After a strong reading in the final quarter of 2014, the BCC’s health check of 7,500 companies showed that growth of domestic sales and exports slackened across the UK this year, raising doubts about the underlying strength of the economy.
The net balance of manufacturers reporting increased domestic orders fell from +38% in the last three months of 2014, to +27%. In the services sector, a net +28% of companies reported growing domestic orders, down from +33% in the previous quarter. Investment intentions and hiring also grew at a slower pace.
John Longworth, the BCC’s director general, said the findings were “a salutary reminder that the UK still faces obstacles on the path to sustainable, long-term growth”.
David Kern, its chief economist, said the responses “still point to solid economic growth continuing in 2015”. But he added that the recovery has so far been too reliant on consumer spending.
“While a healthy consumer sector is vital for the economy’s wellbeing, much greater efforts are needed to increase the contributions of exports and capital investment,” said Kern.
Fresh evidence of the robust health of the consumer sector came in separate news on Wednesday from the Society of Motor Manufacturers and Traders, which showed that sales of cars were up 6% year-on-year in March, to 492,774 – a 15-year high.
“This extends the car sector’s robust performance so far in 2015 following a stellar year in 2014,” said Howard Archer, chief economist at the consultancy IHS Global Insight.
But the caution expressed by the BCC chimed with the Bank of England’s quarterly credit conditions survey, which was published on Wednesday. It showed what the Bank called a significant slowing in mortgage demand at the start of 2015, the third quarter of decline in a row.

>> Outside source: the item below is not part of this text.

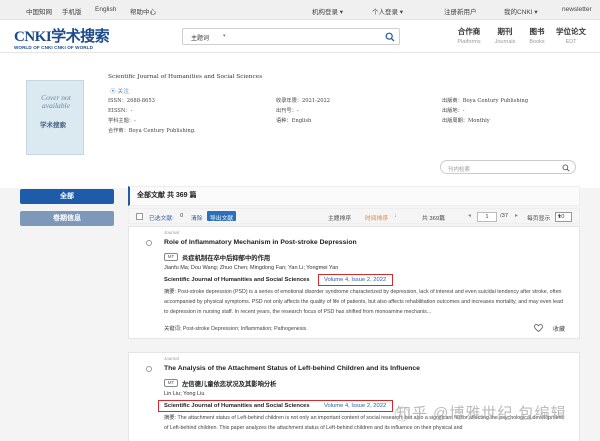 Image resolution: width=600 pixels, height=441 pixels. What do you see at coordinates (516, 216) in the screenshot?
I see `page-next-icon: ▸` at bounding box center [516, 216].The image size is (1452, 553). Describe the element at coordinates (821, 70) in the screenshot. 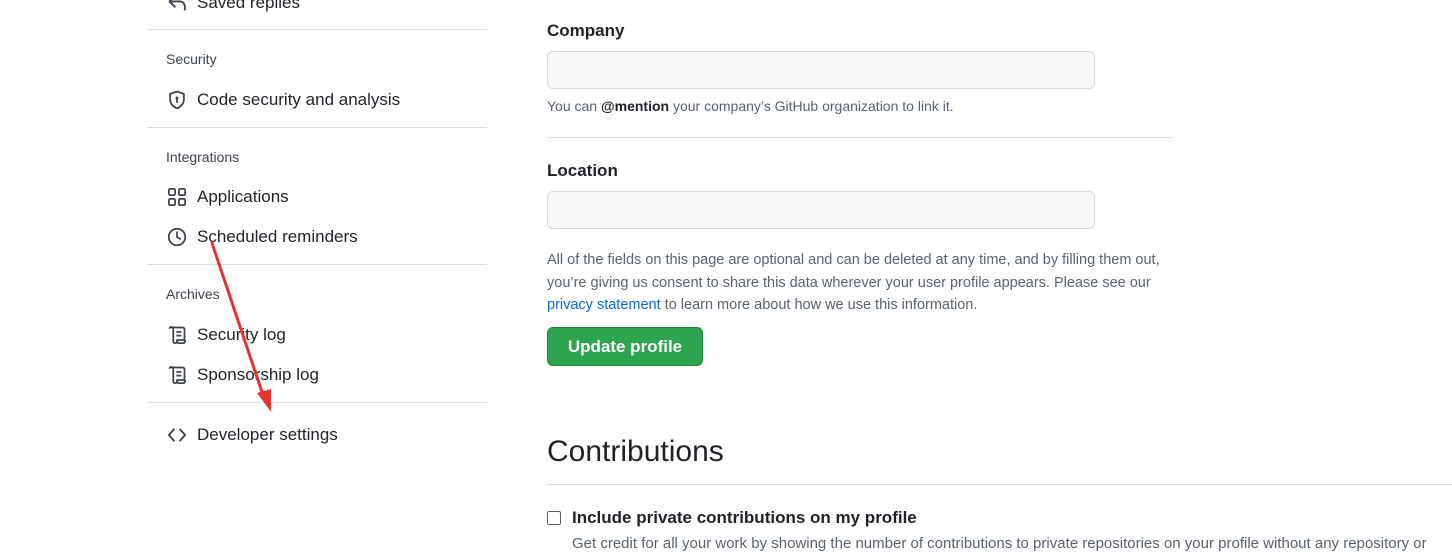

I see `company-input` at that location.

“Some lenders attributed the reduction in secured lending demand over recent quarters to a combination of changes in regulatory policy; concerns about housing affordability; and uncertainty about the outlook for the housing market,” it said.
Simon Wells, UK economist at HSBC, said the weakness of mortgage demand – together with zero inflation – would give the Bank’s monetary policy committee more reason to leave interest rates on hold at their record low of 0.5%.
“If housing demand is slumping in an environment of falling mortgage rates, the MPC may worry about what would happen if rates were rising.”